What Is Time Complexity? The Concept Every Interview Tests

Find the number 7 in a sorted list of a million numbers.

Option one: start at index 0 and check each one. Option two: jump to the middle, decide whether 7 is in the left half or right half, and repeat. Both work. One takes up to a million steps. The other takes at most twenty.

That gap, a million versus twenty, is what time complexity measures. And it is also exactly why your interviewer's eyes light up when you mention it.

Your Code Has Two Costs

Every algorithm costs you something. Time is one. Memory is the other.

Time complexity answers a specific question: as input grows, how does runtime grow? Not "does this run in 0.4 seconds on my laptop", but "if I double the input, does runtime double, square, or barely change?"

The answer doesn't depend on your CPU, your language, or whether your laptop fan sounds like a hairdryer. It's a mathematical property of the algorithm. Two engineers on completely different hardware get the same complexity class for the same algorithm.

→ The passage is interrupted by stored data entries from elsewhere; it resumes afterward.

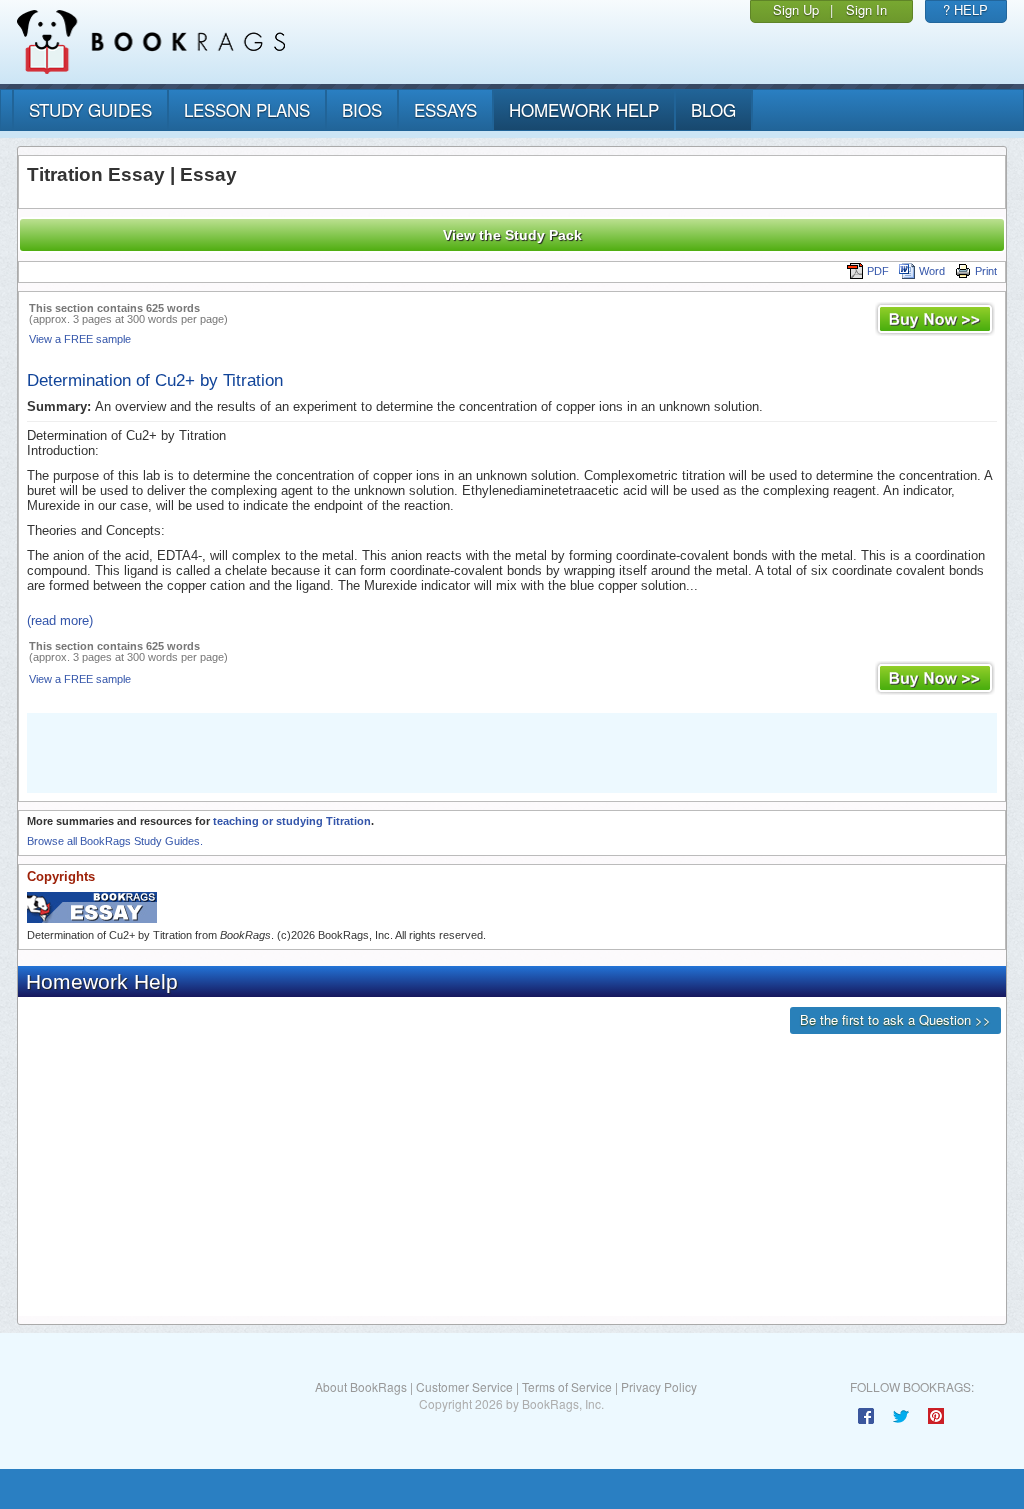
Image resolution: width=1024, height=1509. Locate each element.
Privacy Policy (659, 1386)
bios (362, 109)
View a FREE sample (80, 339)
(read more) (60, 620)
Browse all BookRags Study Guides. (115, 841)
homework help (584, 109)
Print (986, 271)
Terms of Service (567, 1386)
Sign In (866, 9)
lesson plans (247, 109)
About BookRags (361, 1386)
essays (445, 109)
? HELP (965, 9)
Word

That portability is the whole point.

Big-O Is Just a Name for Growth Rate

Time complexity is almost always expressed in Big-O notation. You'll see O(n), O(log n), O(n²), and so on.

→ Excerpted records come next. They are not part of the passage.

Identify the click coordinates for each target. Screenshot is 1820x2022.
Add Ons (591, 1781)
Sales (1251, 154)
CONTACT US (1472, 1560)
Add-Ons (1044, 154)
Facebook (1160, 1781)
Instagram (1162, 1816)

The "O" stands for "order of," and the expression inside describes how the algorithm scales. The variable n almost always means "the size of your input."

Big-O is deliberately approximate. It drops constants and lower-order terms. An algorithm that does 3n + 50 operations is still O(n), because as n grows into the millions, the 3 and the 50 stop mattering. You're describing the shape of the growth curve, not the exact step count.

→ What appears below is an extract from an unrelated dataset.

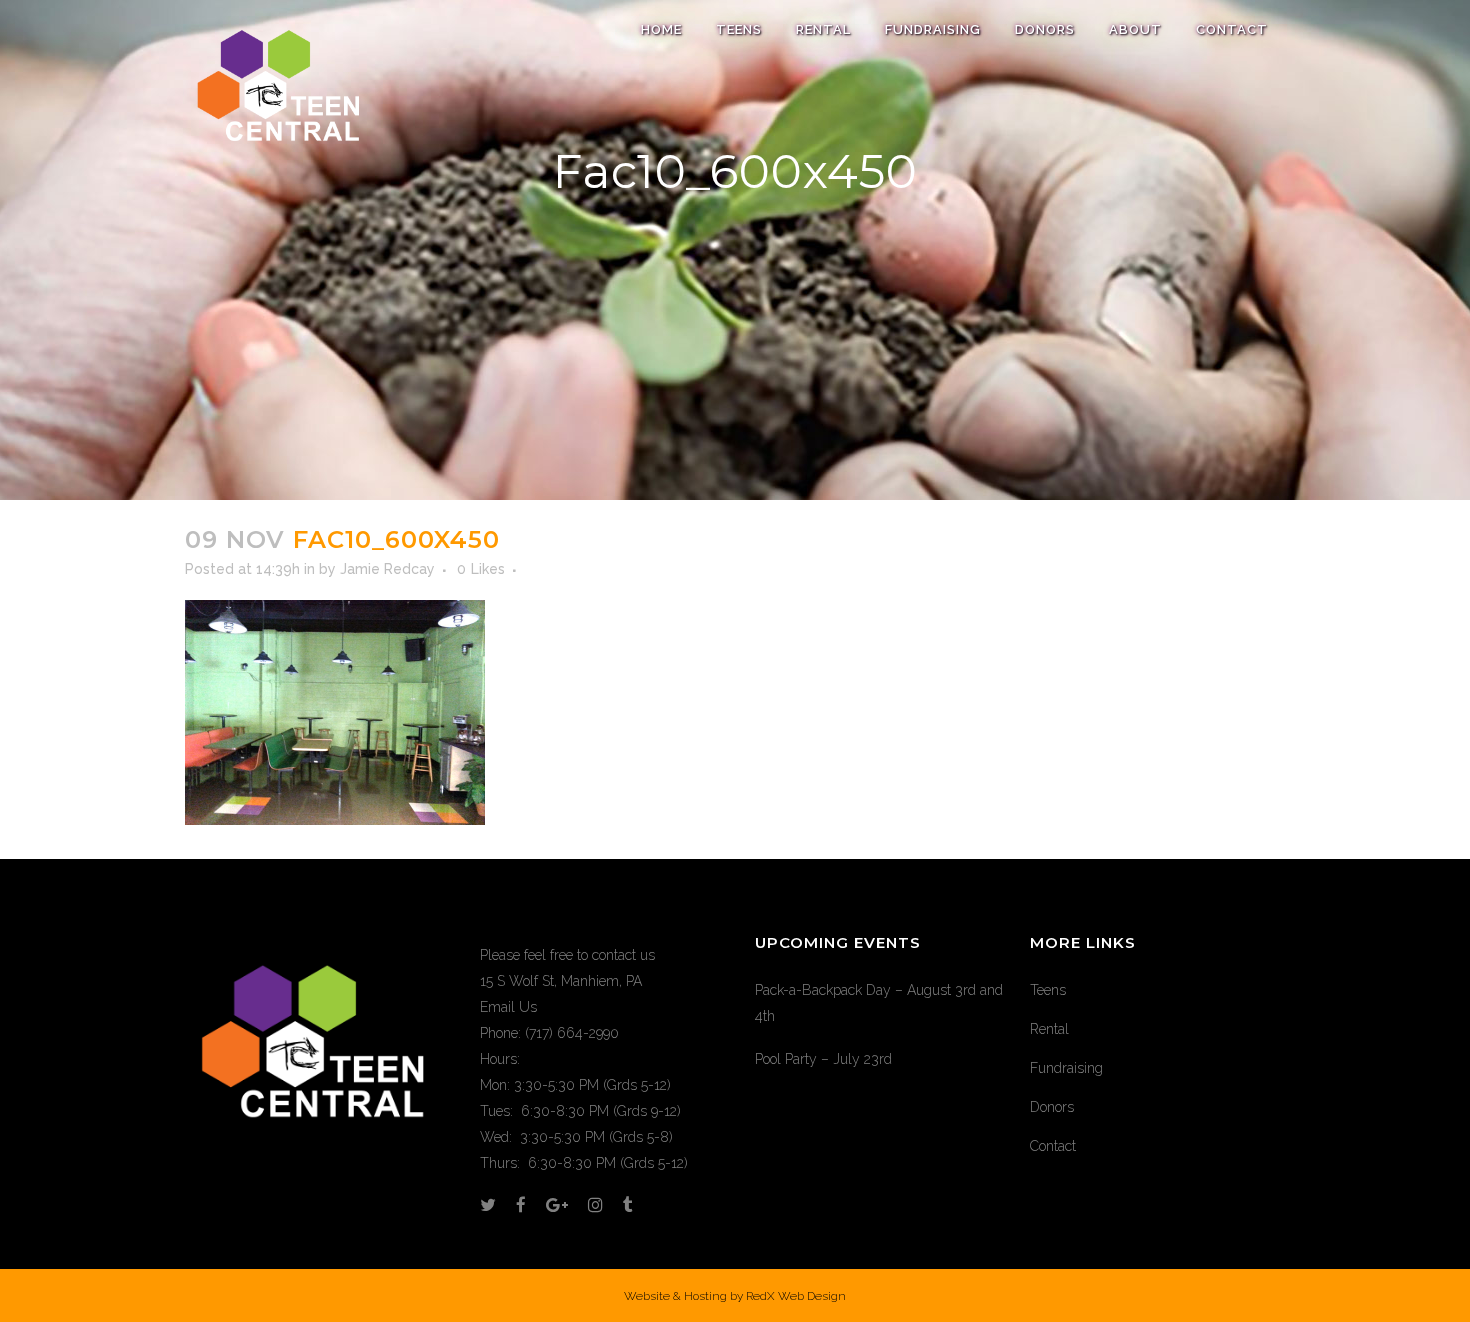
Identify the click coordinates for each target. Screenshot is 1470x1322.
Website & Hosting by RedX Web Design (735, 1296)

That's why two O(n) algorithms can feel different at small n but converge at large n. The notation isn't lying. It's just zoomed way out.

For a deeper look at the formal definition, Big-O Notation covers how to analyze any loop and extract the complexity class.

Why Not Just Benchmark It?

Because benchmarks are a lie. A useful lie, but still.

Benchmarks tell you how fast something runs right now, on this machine, with this input size. They don't tell you what happens at 10x or 1000x. A quadratic algorithm can beat a linear one at n = 100. At n = 100,000 it isn't close. At n = 1,000,000 you might as well go make coffee and come back.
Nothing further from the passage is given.